■ REQUIRED WORK
Going line by line through the data below, how many lines contain the word "Rivière"? Give only the number.

SOURCE INFORMATION Block Start

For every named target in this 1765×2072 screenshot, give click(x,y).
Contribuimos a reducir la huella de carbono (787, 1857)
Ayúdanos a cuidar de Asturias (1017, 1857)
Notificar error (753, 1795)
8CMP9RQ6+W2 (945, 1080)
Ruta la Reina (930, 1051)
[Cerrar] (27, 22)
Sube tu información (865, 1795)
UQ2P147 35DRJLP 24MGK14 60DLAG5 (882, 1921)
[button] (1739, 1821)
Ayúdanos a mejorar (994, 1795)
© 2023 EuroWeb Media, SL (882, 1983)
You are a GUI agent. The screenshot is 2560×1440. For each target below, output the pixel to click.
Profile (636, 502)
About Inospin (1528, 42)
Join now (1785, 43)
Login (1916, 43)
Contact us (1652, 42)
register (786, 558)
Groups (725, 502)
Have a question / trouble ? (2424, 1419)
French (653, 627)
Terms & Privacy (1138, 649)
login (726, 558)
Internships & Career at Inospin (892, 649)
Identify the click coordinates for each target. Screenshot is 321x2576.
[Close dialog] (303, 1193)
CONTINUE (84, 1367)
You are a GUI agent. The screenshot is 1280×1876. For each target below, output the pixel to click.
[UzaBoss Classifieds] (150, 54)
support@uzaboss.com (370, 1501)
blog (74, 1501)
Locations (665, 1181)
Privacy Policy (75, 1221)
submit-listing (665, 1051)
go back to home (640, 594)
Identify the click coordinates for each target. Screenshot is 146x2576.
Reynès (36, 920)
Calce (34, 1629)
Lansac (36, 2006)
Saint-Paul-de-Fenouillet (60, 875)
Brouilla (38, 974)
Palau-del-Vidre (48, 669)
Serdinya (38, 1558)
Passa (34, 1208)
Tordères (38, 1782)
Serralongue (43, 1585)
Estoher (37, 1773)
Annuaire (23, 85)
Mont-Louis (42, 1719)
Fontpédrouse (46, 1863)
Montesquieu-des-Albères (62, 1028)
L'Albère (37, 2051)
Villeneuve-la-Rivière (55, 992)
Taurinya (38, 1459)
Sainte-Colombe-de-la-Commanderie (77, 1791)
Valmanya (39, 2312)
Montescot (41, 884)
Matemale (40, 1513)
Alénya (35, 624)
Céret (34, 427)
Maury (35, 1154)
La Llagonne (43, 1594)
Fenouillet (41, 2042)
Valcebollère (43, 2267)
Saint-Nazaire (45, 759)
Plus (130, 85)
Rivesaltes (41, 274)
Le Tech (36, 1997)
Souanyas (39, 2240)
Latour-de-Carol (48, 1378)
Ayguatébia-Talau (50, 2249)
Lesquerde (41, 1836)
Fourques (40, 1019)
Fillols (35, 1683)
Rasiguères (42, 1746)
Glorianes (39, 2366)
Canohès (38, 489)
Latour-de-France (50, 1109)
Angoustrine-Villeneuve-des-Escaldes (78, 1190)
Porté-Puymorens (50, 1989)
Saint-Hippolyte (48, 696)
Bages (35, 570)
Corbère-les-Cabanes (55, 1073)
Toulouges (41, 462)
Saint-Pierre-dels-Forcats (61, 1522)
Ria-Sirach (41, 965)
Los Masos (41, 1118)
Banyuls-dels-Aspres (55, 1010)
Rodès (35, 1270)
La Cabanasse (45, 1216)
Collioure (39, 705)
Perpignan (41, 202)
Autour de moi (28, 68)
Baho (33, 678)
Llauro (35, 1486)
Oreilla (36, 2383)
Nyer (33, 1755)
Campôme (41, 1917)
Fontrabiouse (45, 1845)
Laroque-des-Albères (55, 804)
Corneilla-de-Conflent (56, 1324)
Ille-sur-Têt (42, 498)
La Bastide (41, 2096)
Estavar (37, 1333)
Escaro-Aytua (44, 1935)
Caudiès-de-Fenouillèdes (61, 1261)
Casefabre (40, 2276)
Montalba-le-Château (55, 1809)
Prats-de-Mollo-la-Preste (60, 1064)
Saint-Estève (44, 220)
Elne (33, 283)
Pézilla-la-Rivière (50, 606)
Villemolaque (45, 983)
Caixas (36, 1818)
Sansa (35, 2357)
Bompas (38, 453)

SOURCE INFORMATION Block End

■ RESPONSE BOX
2